--- Aim of the task ---
Each line below should be restated exactly, with nothing dropped.

--- Records for this task ---
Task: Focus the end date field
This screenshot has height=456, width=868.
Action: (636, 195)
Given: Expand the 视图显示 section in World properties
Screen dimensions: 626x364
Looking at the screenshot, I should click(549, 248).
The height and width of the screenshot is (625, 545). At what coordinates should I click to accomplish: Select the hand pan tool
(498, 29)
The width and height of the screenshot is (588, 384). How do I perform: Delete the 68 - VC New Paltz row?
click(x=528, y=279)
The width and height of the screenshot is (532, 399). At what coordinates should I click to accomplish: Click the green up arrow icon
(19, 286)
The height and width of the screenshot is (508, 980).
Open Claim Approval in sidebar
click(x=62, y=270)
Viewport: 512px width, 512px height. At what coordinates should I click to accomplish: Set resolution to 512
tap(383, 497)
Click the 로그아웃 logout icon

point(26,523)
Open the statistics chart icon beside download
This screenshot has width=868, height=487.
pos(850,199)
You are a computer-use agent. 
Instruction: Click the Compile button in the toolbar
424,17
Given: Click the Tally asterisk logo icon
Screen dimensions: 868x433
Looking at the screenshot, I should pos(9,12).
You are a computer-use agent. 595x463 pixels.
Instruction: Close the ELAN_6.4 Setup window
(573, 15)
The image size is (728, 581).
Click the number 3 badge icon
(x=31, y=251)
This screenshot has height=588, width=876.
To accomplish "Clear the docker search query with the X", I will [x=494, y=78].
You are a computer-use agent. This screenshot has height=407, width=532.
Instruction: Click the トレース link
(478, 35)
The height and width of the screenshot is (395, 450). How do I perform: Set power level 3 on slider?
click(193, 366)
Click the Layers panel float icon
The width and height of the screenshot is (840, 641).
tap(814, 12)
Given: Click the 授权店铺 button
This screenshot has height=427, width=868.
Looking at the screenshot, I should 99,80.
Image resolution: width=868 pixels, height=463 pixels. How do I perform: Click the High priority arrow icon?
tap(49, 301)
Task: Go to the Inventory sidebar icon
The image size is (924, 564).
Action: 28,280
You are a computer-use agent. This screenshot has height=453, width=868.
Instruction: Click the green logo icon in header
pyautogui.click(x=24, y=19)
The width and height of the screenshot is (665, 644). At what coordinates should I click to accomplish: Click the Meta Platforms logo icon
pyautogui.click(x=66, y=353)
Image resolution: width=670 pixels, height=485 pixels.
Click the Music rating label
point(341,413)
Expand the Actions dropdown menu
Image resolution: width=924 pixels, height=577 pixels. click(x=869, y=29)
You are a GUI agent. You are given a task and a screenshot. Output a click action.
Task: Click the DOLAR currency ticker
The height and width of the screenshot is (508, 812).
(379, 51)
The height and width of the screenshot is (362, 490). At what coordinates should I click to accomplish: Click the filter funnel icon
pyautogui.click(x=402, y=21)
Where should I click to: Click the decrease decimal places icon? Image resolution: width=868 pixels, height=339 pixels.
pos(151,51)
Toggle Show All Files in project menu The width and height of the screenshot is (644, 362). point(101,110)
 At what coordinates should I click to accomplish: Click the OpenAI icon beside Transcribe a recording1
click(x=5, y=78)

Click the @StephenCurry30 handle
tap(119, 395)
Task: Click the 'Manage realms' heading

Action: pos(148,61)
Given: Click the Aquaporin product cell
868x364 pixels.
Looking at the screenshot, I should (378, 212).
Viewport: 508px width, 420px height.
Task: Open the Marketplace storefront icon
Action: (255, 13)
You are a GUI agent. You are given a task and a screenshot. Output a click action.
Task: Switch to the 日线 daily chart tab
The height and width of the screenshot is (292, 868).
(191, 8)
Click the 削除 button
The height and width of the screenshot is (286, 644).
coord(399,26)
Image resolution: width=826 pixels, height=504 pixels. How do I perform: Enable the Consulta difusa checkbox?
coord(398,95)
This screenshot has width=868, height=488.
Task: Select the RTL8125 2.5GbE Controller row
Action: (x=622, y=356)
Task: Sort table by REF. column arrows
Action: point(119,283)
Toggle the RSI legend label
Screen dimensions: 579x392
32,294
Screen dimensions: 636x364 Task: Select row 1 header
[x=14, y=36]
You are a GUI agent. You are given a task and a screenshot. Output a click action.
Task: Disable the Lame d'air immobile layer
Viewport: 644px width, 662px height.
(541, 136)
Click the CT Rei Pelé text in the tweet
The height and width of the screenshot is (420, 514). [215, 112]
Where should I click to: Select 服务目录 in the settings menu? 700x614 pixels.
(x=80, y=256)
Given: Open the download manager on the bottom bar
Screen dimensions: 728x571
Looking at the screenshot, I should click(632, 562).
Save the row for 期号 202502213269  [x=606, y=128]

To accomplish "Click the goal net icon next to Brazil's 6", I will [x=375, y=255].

--- Task response ---
Task: Focus the end date field
This screenshot has height=456, width=868.
Action: (636, 195)
Given: Expand the 视图显示 section in World properties
Screen dimensions: 626x364
Looking at the screenshot, I should click(549, 248).
The height and width of the screenshot is (625, 545). At what coordinates should I click to accomplish: Select the hand pan tool
(498, 29)
The width and height of the screenshot is (588, 384). How do I perform: Delete the 68 - VC New Paltz row?
click(x=528, y=279)
The width and height of the screenshot is (532, 399). At what coordinates should I click to accomplish: Click the green up arrow icon
(19, 286)
The height and width of the screenshot is (508, 980).
Open Claim Approval in sidebar
click(x=62, y=270)
Viewport: 512px width, 512px height. At what coordinates should I click to accomplish: Set resolution to 512
tap(383, 497)
Click the 로그아웃 logout icon

point(26,523)
Open the statistics chart icon beside download
This screenshot has width=868, height=487.
pos(850,199)
You are a computer-use agent. 
Instruction: Click the Compile button in the toolbar
424,17
Given: Click the Tally asterisk logo icon
Screen dimensions: 868x433
Looking at the screenshot, I should pos(9,12).
You are a computer-use agent. 595x463 pixels.
Instruction: Close the ELAN_6.4 Setup window
(573, 15)
The image size is (728, 581).
Click the number 3 badge icon
(x=31, y=251)
This screenshot has height=588, width=876.
To accomplish "Clear the docker search query with the X", I will [x=494, y=78].
You are a computer-use agent. This screenshot has height=407, width=532.
Instruction: Click the トレース link
(478, 35)
The height and width of the screenshot is (395, 450). How do I perform: Set power level 3 on slider?
click(193, 366)
Click the Layers panel float icon
The width and height of the screenshot is (840, 641).
tap(814, 12)
Given: Click the 授权店铺 button
This screenshot has height=427, width=868.
Looking at the screenshot, I should 99,80.
Image resolution: width=868 pixels, height=463 pixels. How do I perform: Click the High priority arrow icon?
tap(49, 301)
Task: Go to the Inventory sidebar icon
The image size is (924, 564).
Action: 28,280
You are a computer-use agent. This screenshot has height=453, width=868.
Instruction: Click the green logo icon in header
pyautogui.click(x=24, y=19)
The width and height of the screenshot is (665, 644). At what coordinates should I click to accomplish: Click the Meta Platforms logo icon
pyautogui.click(x=66, y=353)
Image resolution: width=670 pixels, height=485 pixels.
Click the Music rating label
point(341,413)
Expand the Actions dropdown menu
Image resolution: width=924 pixels, height=577 pixels. click(x=869, y=29)
You are a GUI agent. You are given a task and a screenshot. Output a click action.
Task: Click the DOLAR currency ticker
The height and width of the screenshot is (508, 812).
(379, 51)
The height and width of the screenshot is (362, 490). At what coordinates should I click to accomplish: Click the filter funnel icon
pyautogui.click(x=402, y=21)
Where should I click to: Click the decrease decimal places icon? Image resolution: width=868 pixels, height=339 pixels.
pos(151,51)
Toggle Show All Files in project menu The width and height of the screenshot is (644, 362). point(101,110)
 At what coordinates should I click to accomplish: Click the OpenAI icon beside Transcribe a recording1
click(x=5, y=78)

Click the @StephenCurry30 handle
tap(119, 395)
Task: Click the 'Manage realms' heading

Action: pos(148,61)
Given: Click the Aquaporin product cell
868x364 pixels.
Looking at the screenshot, I should (378, 212).
Viewport: 508px width, 420px height.
Task: Open the Marketplace storefront icon
Action: (255, 13)
You are a GUI agent. You are given a task and a screenshot. Output a click action.
Task: Switch to the 日线 daily chart tab
The height and width of the screenshot is (292, 868).
(191, 8)
Click the 削除 button
The height and width of the screenshot is (286, 644).
coord(399,26)
Image resolution: width=826 pixels, height=504 pixels. How do I perform: Enable the Consulta difusa checkbox?
coord(398,95)
This screenshot has width=868, height=488.
Task: Select the RTL8125 2.5GbE Controller row
Action: (x=622, y=356)
Task: Sort table by REF. column arrows
Action: point(119,283)
Toggle the RSI legend label
Screen dimensions: 579x392
32,294
Screen dimensions: 636x364 Task: Select row 1 header
[x=14, y=36]
You are a GUI agent. You are given a task and a screenshot. Output a click action.
Task: Disable the Lame d'air immobile layer
Viewport: 644px width, 662px height.
(541, 136)
Click the CT Rei Pelé text in the tweet
The height and width of the screenshot is (420, 514). [215, 112]
Where should I click to: Select 服务目录 in the settings menu? 700x614 pixels.
(x=80, y=256)
Given: Open the download manager on the bottom bar
Screen dimensions: 728x571
Looking at the screenshot, I should click(632, 562).
Save the row for 期号 202502213269  [x=606, y=128]

To accomplish "Click the goal net icon next to Brazil's 6", I will [x=375, y=255].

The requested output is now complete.